Eight is, quite frankly, a fucking stunning return to form for a band who only really slipped a little bit on last year’s Strange Brotherhood (which still contained some of their finest and stirring moments – live favourite “No Pain” for example, or the gorgeous “Big Blue”) by trying to change their job description a little. Sullivan has obviously realised that what NMA do best, what NMA always need to be around to do because no-one else really can, is the mostunifying, uplifting and downright bitchin’ prostest songs a bloke with a funny haircut ever stood on his mate’s shoulders and drank cider to. Grim Northerners not too scared to let a few low-key ballads through the net every once in a while. Sensitive new men built like brick shit-houses who are fond of the word “bastard” and have managed to spearhead an entire battalion of hitch-hiking, clog-wearing, pyramid-building disciples over the (fuck!) fifteen-odd years of their career.
So, enough of their excuses already.

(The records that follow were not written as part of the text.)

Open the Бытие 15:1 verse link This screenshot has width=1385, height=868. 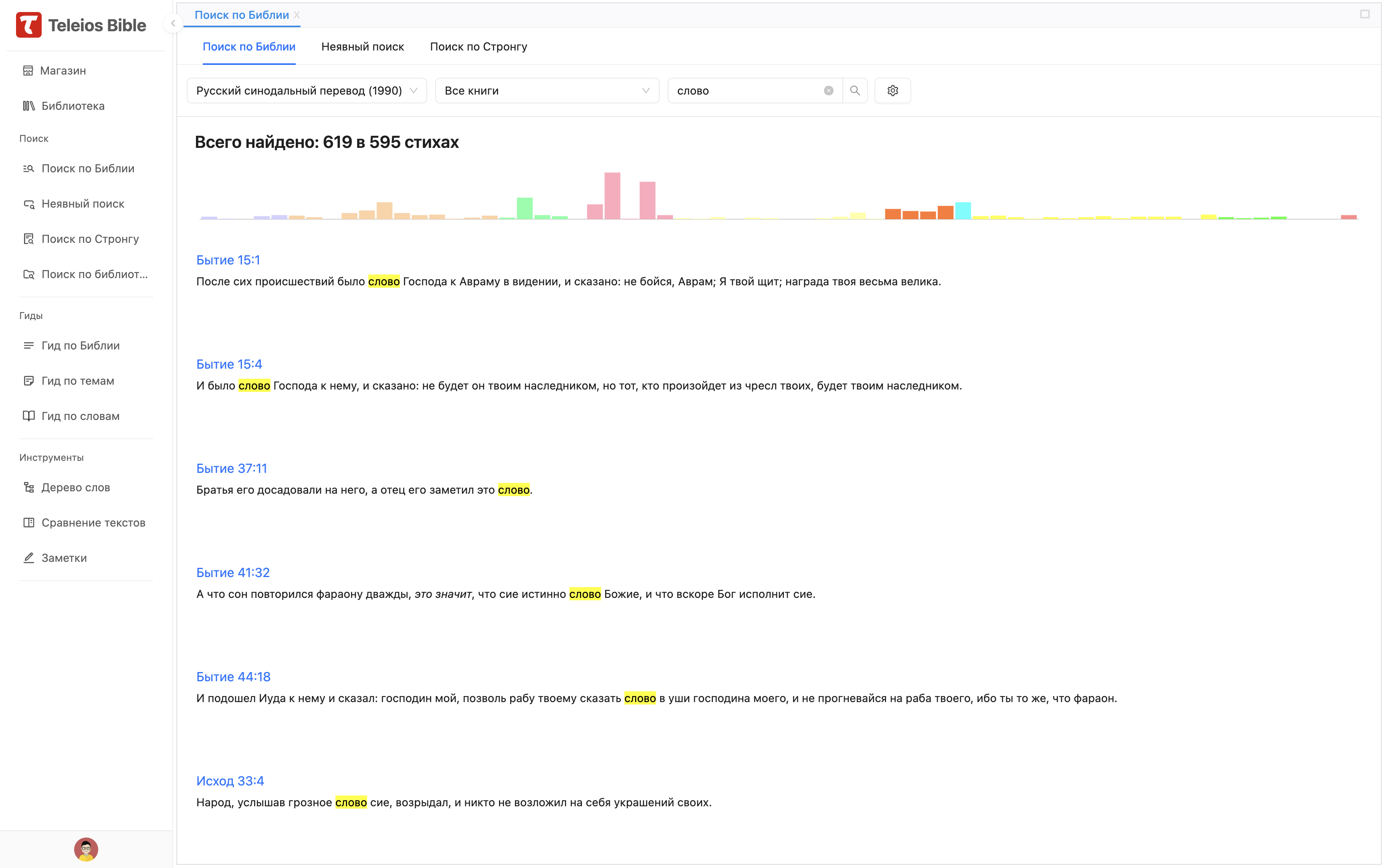click(228, 260)
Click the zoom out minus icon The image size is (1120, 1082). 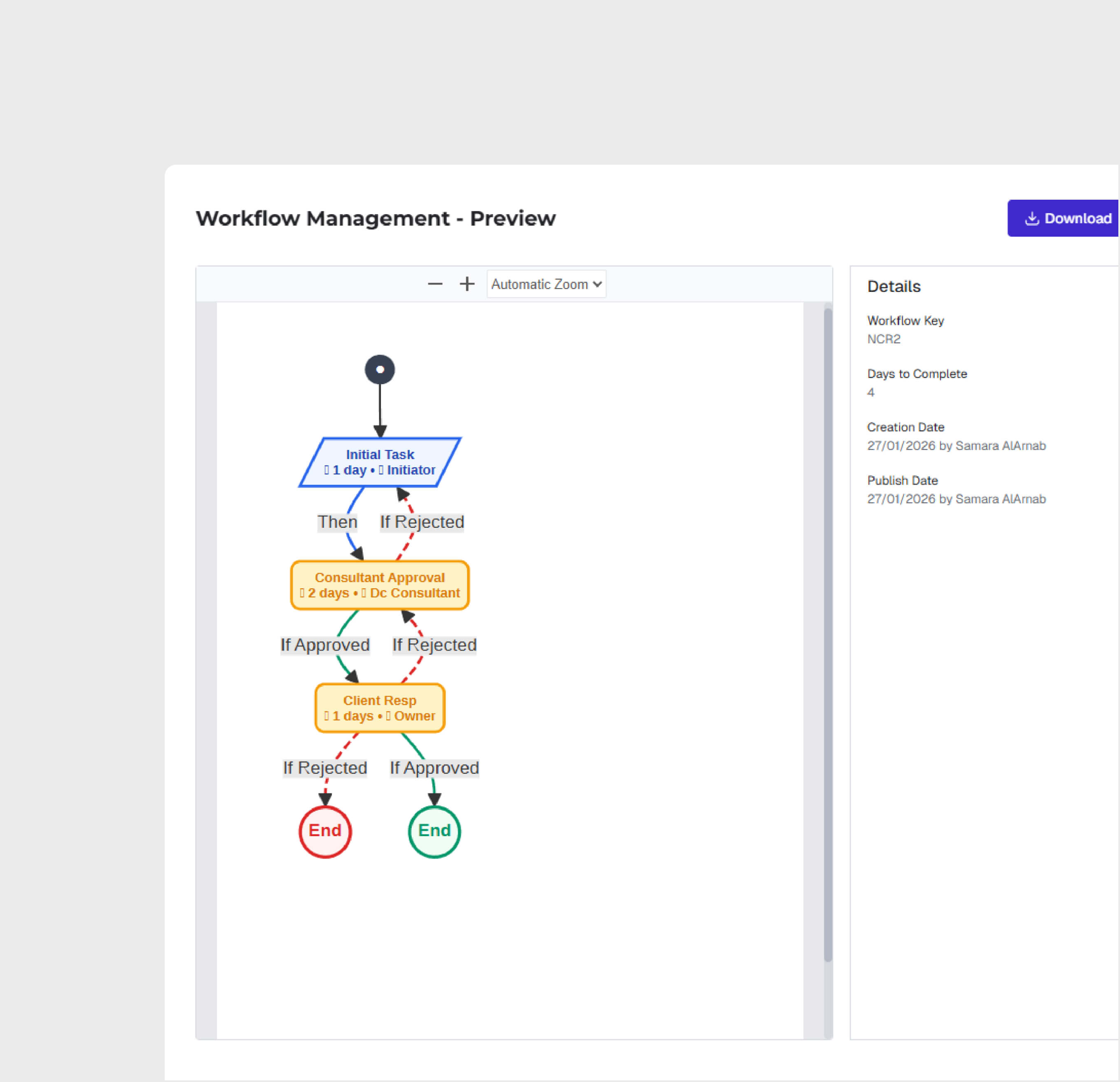click(435, 283)
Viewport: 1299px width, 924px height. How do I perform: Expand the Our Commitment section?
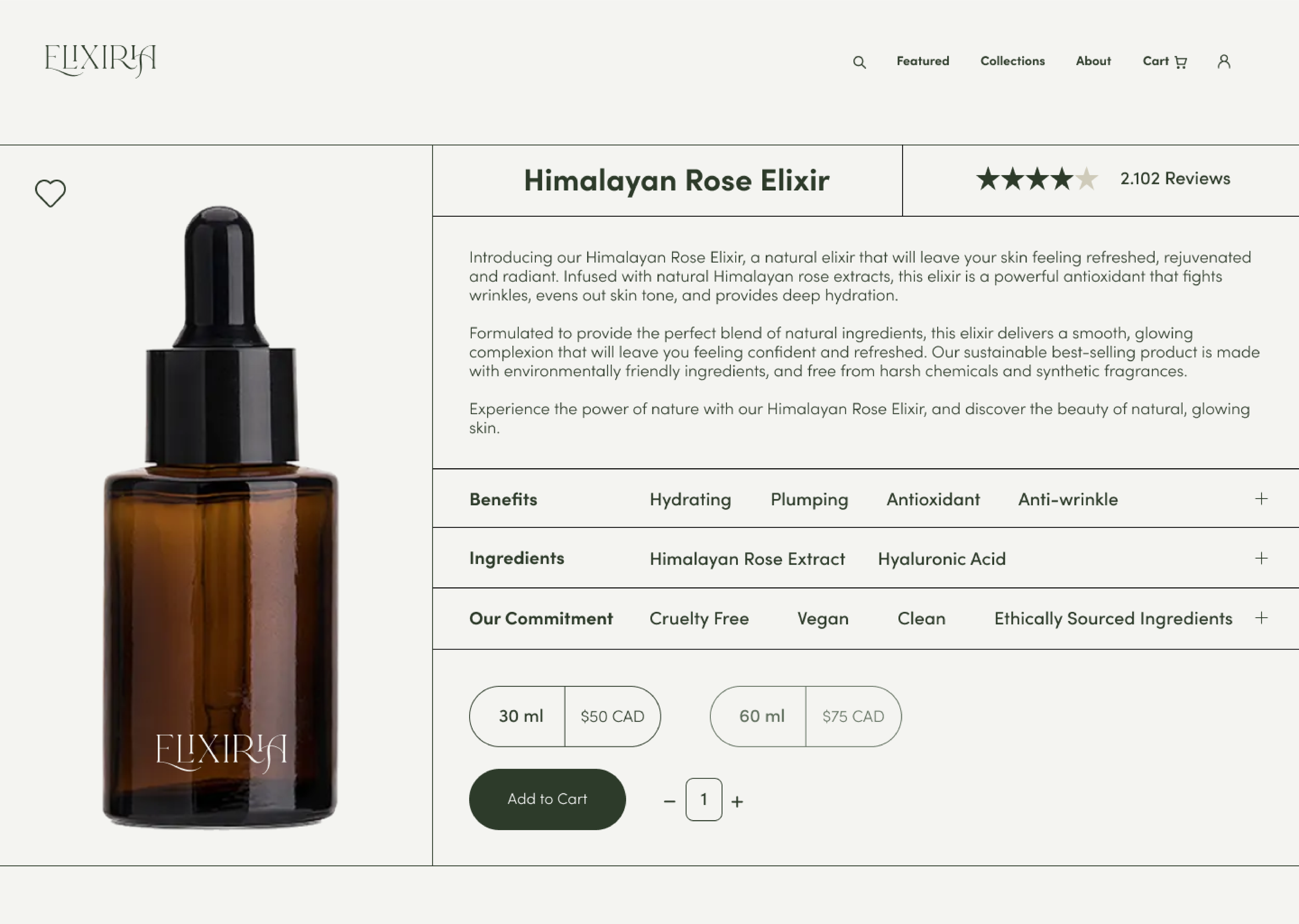(x=1261, y=618)
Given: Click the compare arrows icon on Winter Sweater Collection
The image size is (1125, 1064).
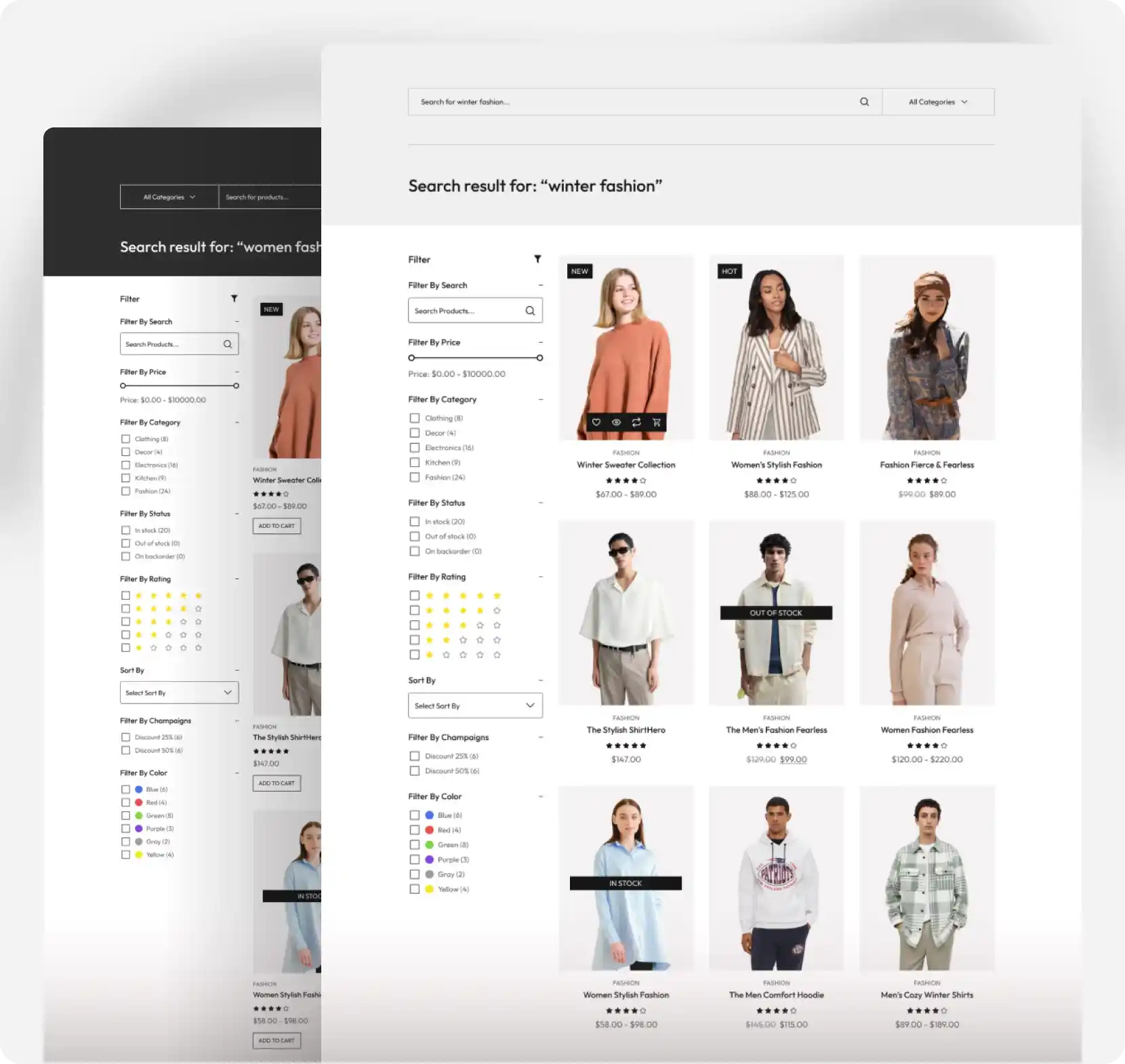Looking at the screenshot, I should [636, 422].
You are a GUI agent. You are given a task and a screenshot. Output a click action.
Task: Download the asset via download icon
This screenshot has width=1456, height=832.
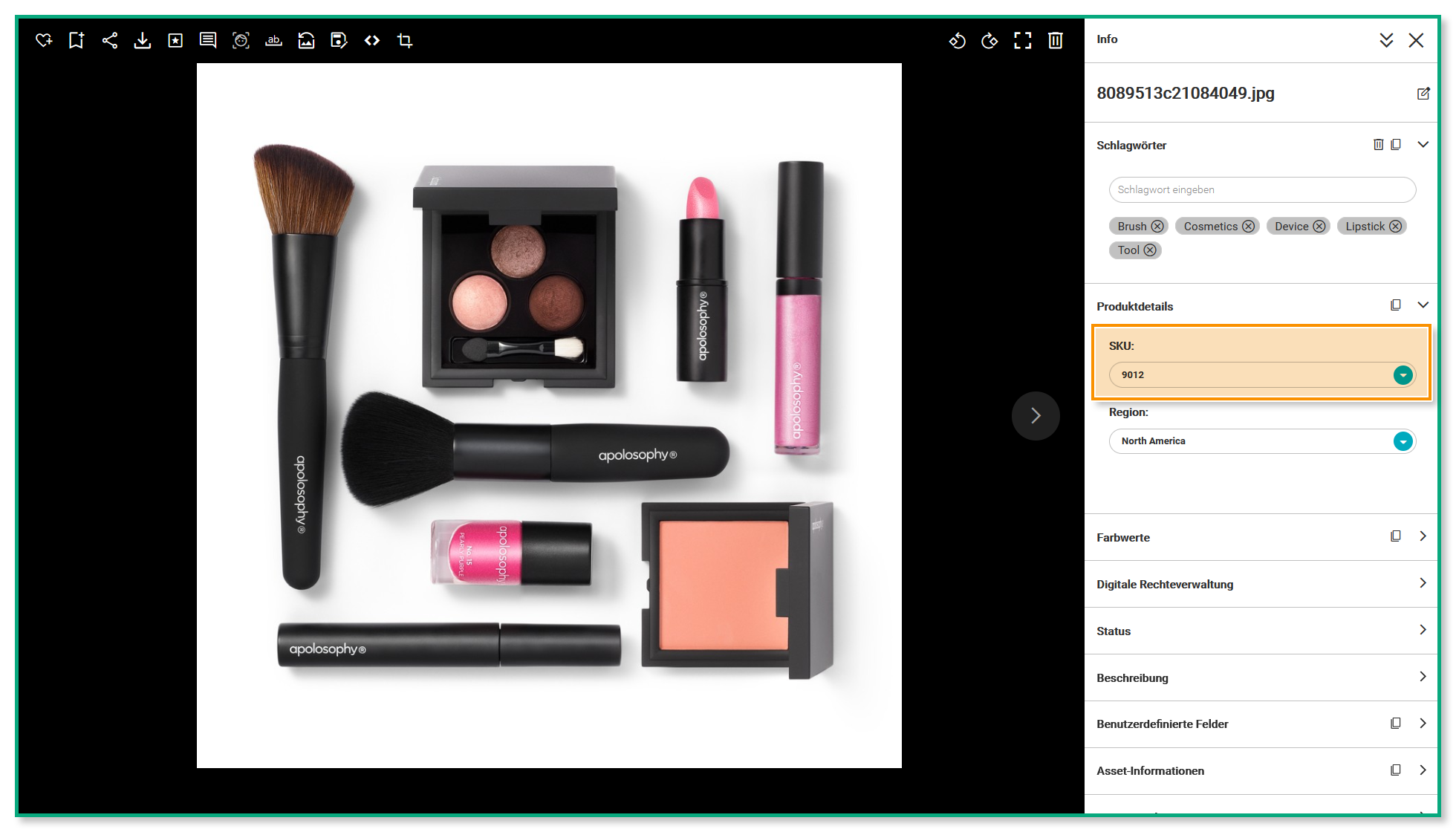(x=142, y=40)
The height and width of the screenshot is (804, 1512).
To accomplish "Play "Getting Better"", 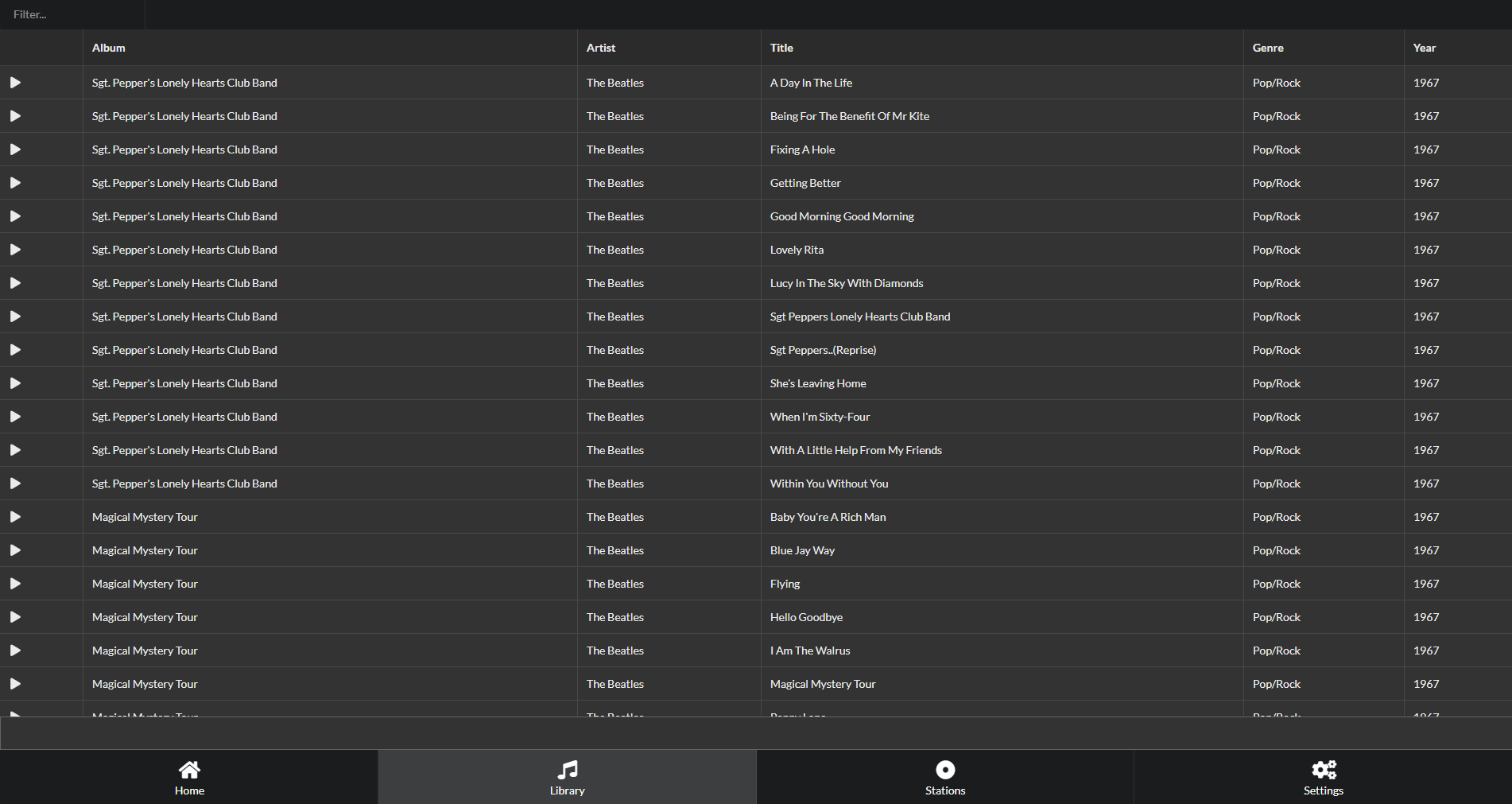I will (x=15, y=182).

Lacking the time an Army album usually has to grow and earn a place in your heart, I can nonetheless say that of the first couple of listens, Eight is fucking great. this is a band returned to the anger and passion of something like “Here comes The War”, but with the tunes of stuff like “Green And Grey”. Sullivan is still pissed off, and still knows how to make the political personal (and vice versa) is to hop from huge-scale heavy concept international scale (“You weren’t in Waco/And you weren’t in Kosovo”) to small local-scale (the whole of “Leeds Road 3am”) to the unexpectedly touching (“Hale-Bopp flying motionless out across the night/And you turned to me and said with a smile/everything these days seems to be some kind of sign”) without warning, to drive home the relevance of interconnected events.
Of course, there’s the more specific “Snelsmore Wood” (“Where the yellow jackets stand with the Thick Blue Line” – environmental activism is still a recurring theme here) or “Someone Like Jesus” (“I met someone like Jesus in the spring of ’98/He was so full of live and I was so full of hate/So I nailed him on a cross where he belonged/Told myself it’s what he would have wanted all along”) as if to remind us that Justin S. is an indicidual, not just some generic guitar-playing agitiator. Indeed, all is as it should be for a New Model army album. Welcome back, you grim Northern bastards. I’ll see you in Hull.